Research Article

Malaria Vector Species Distribution and Seasonal Population Dynamics across Varied Ecological Zones in Baringo County, Kenya  

Isabella M. Ondiba1 , Florence A. Oyieke1 , Alfred O. Ochieng2 , Douglas N. Anyona2 , Isaac K. Nyamongo3 , Benson B.A. Estambale2
1 University of Nairobi, Nairobi, Kenya
2 Jaramogi Oginga Odinga University of Science and Technology, Bondo, Kenya
3 The Cooperative University of Kenya, Nairobi, Kenya
Author    Correspondence author
Journal of Mosquito Research, 2017, Vol. 7, No. 21   doi: 10.5376/jmr.2017.07.0021
Received: 16 Oct., 2017    Accepted: 09 Nov., 2017    Published: 01 Dec., 2017
© 2017 BioPublisher Publishing Platform
This is an open access article published under the terms of the Creative Commons Attribution License, which permits unrestricted use, distribution, and reproduction in any medium, provided the original work is properly cited.
Preferred citation for this article:

Ondiba I.M., Oyieke F.A., Ochieng A.O., Anyona D.N., Nyamongo I.K. and Estambale B.B.A., 2017, Malaria vector species distribution and seasonal population dynamics across varied ecological zones in Baringo County, Kenya, Journal of Mosquito Research, 7(21): 174-183 (doi: 10.5376/jmr.2017.07.0021)

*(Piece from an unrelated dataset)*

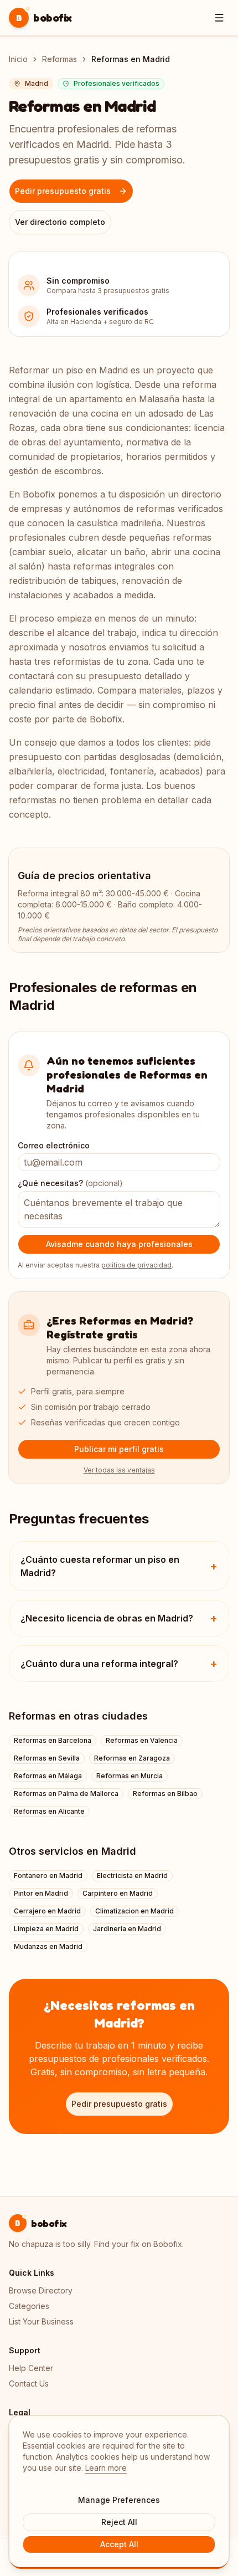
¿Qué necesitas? (70, 1183)
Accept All (119, 2544)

Vector populations fluctuate on a seasonal basis annually. Knowledge on seasonal abundance and distribution of vector species at the local level would improve vector control programmes and contribute to malaria prevention. Despite this, information on malaria vector species distribution and seasonal fluctuations in Baringo County is scarce. This study examined distribution and seasonal abundance of malaria vector species in Baringo. The study area was stratified into four ecological zones namely; lowland, riverine, midland and highland. Monthly collection of outdoor and indoor mosquitoes was conducted between June 2015 and May 2016 using CDC light traps and pyrethrum spray collection respectively. A total of 6,113 anopheline mosquitoes belonging to four species were collected across the four ecological zones. Anopheles gambiae was the most abundant malaria vector species accounting for (93.8%) while An. pharoensis and An. funestus accounted for 4.8% and 1.1% respectively. Mosquitoes were mainly collected from lowlands (79.8%) and riverine (19.0%) zones. Malaria vector abundance was higher in the dry season compared to the rainy season. Anopheles gambiae abundance showed high positive correlation with rainfall in the riverine zone only (r=0.7). Knowledge gained from this study, on malaria vector species distribution and seasonal abundance at local level, is important in implementation of control strategies against malaria by the Baringo County Health Department. The findings highlight the seasons when malaria cases are likely to be higher due to vector abundance and also inform specific areas to target for intervention.